= Available data =
= = = =

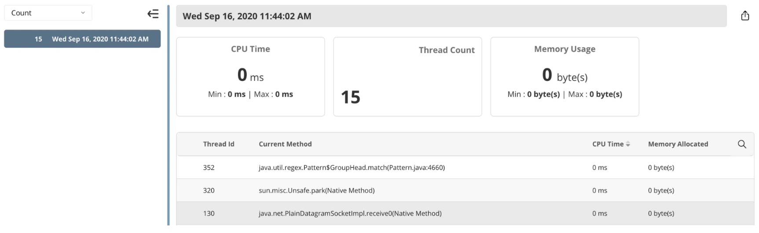Click the CPU Time summary card
Screen dimensions: 759x233
(x=250, y=76)
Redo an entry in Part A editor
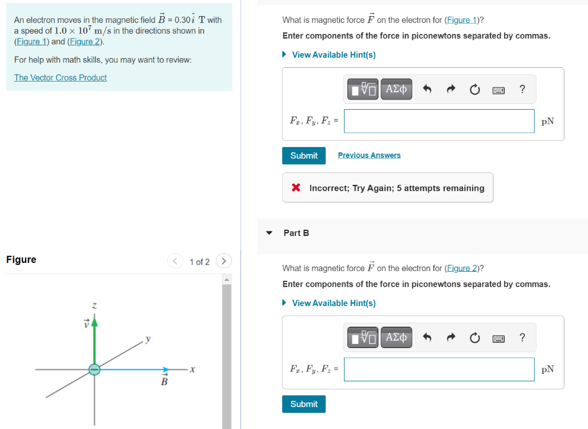Viewport: 588px width, 429px height. click(x=451, y=89)
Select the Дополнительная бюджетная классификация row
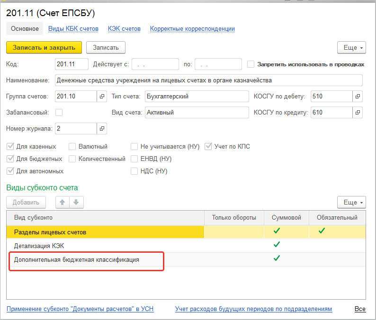376x320 pixels. [x=77, y=260]
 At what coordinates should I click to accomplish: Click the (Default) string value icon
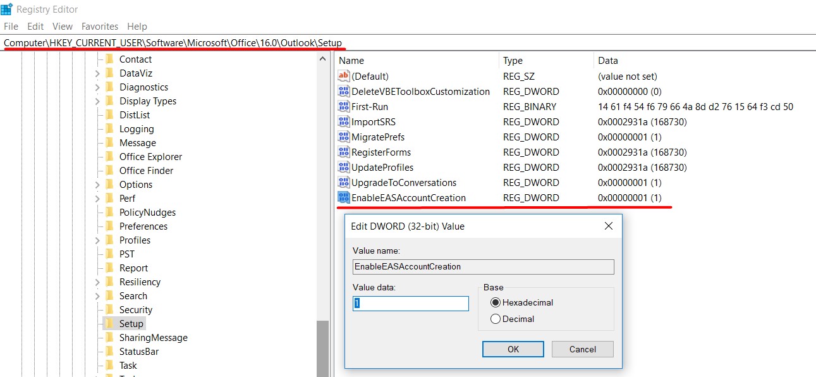pos(344,77)
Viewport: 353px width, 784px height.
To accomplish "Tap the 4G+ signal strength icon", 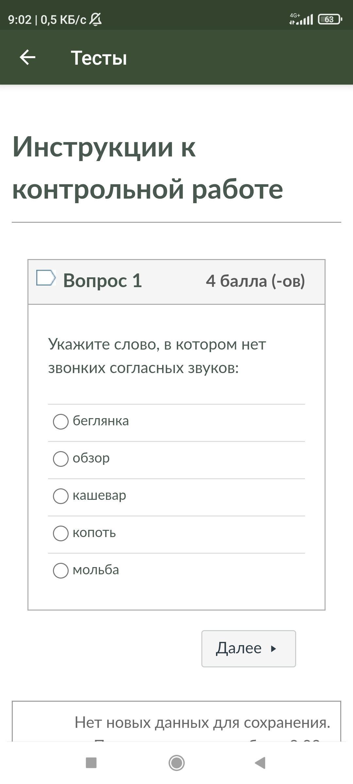I will tap(301, 19).
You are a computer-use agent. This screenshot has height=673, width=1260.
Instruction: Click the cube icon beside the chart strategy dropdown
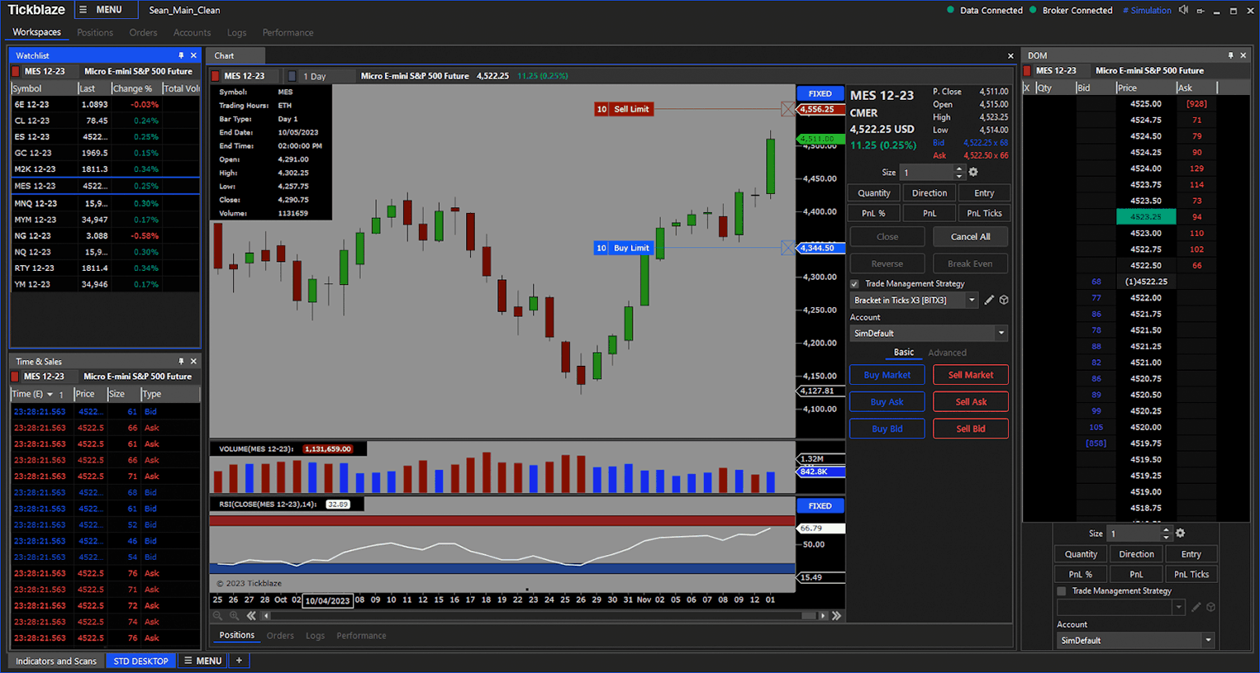[1004, 301]
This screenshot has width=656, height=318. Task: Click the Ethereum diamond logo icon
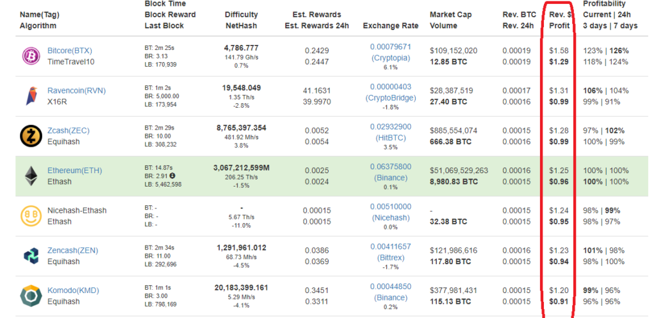[x=31, y=176]
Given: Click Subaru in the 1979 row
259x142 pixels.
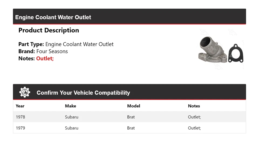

= = = =

= Work request =
Using the listing above, restate exactly the range between the lines holding "Select the Дополнительная" and "Viewport: 353px width, 784px height.", inclusive, with pictures left out.

= Answer for the task =
Select the Дополнительная бюджетная классификация row
376x320 pixels. [x=77, y=260]
 At what coordinates should I click to accomplish: Click the (Default) string value icon
pos(344,77)
Viewport: 353px width, 784px height.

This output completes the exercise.